2003
First Presidency Celebrates Christmas Season
March 2003


“First Presidency Celebrates Christmas Season,” Ensign, Mar. 2003, 75–76

First Presidency Celebrates Christmas Season

Jesus Christ’s “has been the grandest of all gifts,” emphasized President Gordon B. Hinckley at the First Presidency Christmas Devotional held in the Conference Center on 1 December 2002. “He is our King of kings. He is our Lord of lords. He is the Son of God incarnate.”

The audience of more than 20,000 people joined other congregations in the United States, Canada, the Caribbean, Mexico, and Central and South America who participated in the live broadcast through the Internet, local television stations, and the Church satellite system. Translated into 31 languages, the devotional was rebroadcast in Brazil, Europe, South Africa, Asia, and the Pacific a week later.

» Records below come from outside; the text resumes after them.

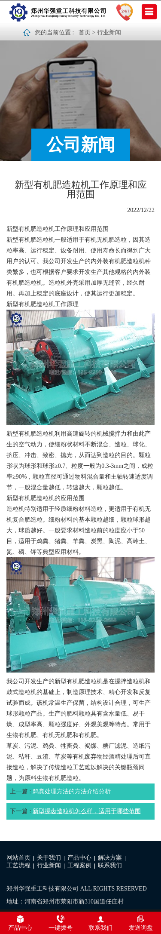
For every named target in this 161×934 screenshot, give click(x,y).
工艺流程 (18, 865)
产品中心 (79, 857)
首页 (85, 32)
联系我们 (110, 865)
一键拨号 (60, 923)
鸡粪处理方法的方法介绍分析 (72, 791)
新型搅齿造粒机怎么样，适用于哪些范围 (87, 811)
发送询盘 (141, 923)
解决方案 (110, 857)
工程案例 (79, 865)
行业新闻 (109, 32)
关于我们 (49, 857)
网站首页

“Tonight, all together, we speak many tongues, but our voices are as one as we pay homage to our King, the Lord Immanuel,” President Hinckley declared.

Just as the star described by Matthew symbolizes Christmas, President Hinckley said, the ever-constant North Star is “as the God of heaven Himself, fixed and immovable, certain, sure, unchanging.”

“I have reflected much on this,” stated President Hinckley. “The heavens tell … the vastness of the universe over which He presides. And yet His great concern is with His children … of whom we are a few who worship together tonight.”

As members of the Church of Jesus Christ, President Hinckley declared, everything we do is “in His holy name and in tribute to Him,” and we pay “homage to Him by the goodness of our lives and the outreach of our service.”

President Thomas S. Monson, First Counselor in the First Presidency, urged listeners to “keep Christmas” by taking opportunities to serve. He learned that lesson as a boy when, after losing a drawing for a pony, he found Christmas joy by giving two nickels, which represented all he had, to a charity.

President Monson asked: “Are you willing to forget what you have done for other people and to remember what other people have done for you, … to look around you for a place where you can sow a few seeds of happiness? … Then you can keep Christmas!”

“Christmas is many things,” said President James E. Faust, Second Counselor in the First Presidency. “It is a time when we have a joyful uplift. … It is a time to be our generous selves. It is a time when we push back for a short time our concerns and challenges and turn off unpleasantness.”

President Faust closed by urging all to “take the time … to do the kind deed … [that] can mean so much to those who may need a little lift in their lives.”

“People were anxious to come hear the prophet,” observed Sister Bonnie Allred, a Church-service missionary who ushered guests to their seats. Sam Castor from Provo, Utah, agreed. “Sometimes it seems there’s not much new to say about Christmas, but the Spirit was so sweet when President Hinckley talked about Jesus Christ.”

Testimonies of the Savior; music by the Mormon Tabernacle Choir and the Orchestra at Temple Square; and evergreens, poinsettias, and lights filled the Conference Center during the First Presidency Christmas Devotional. (Photograph by Keith Johnson, Church News.)

“His has been the grandest of all gifts. He is our King of kings,” testified President Gordon B. Hinckley at the First Presidency Christmas Devotional. (Photograph by Keith Johnson, Church News.)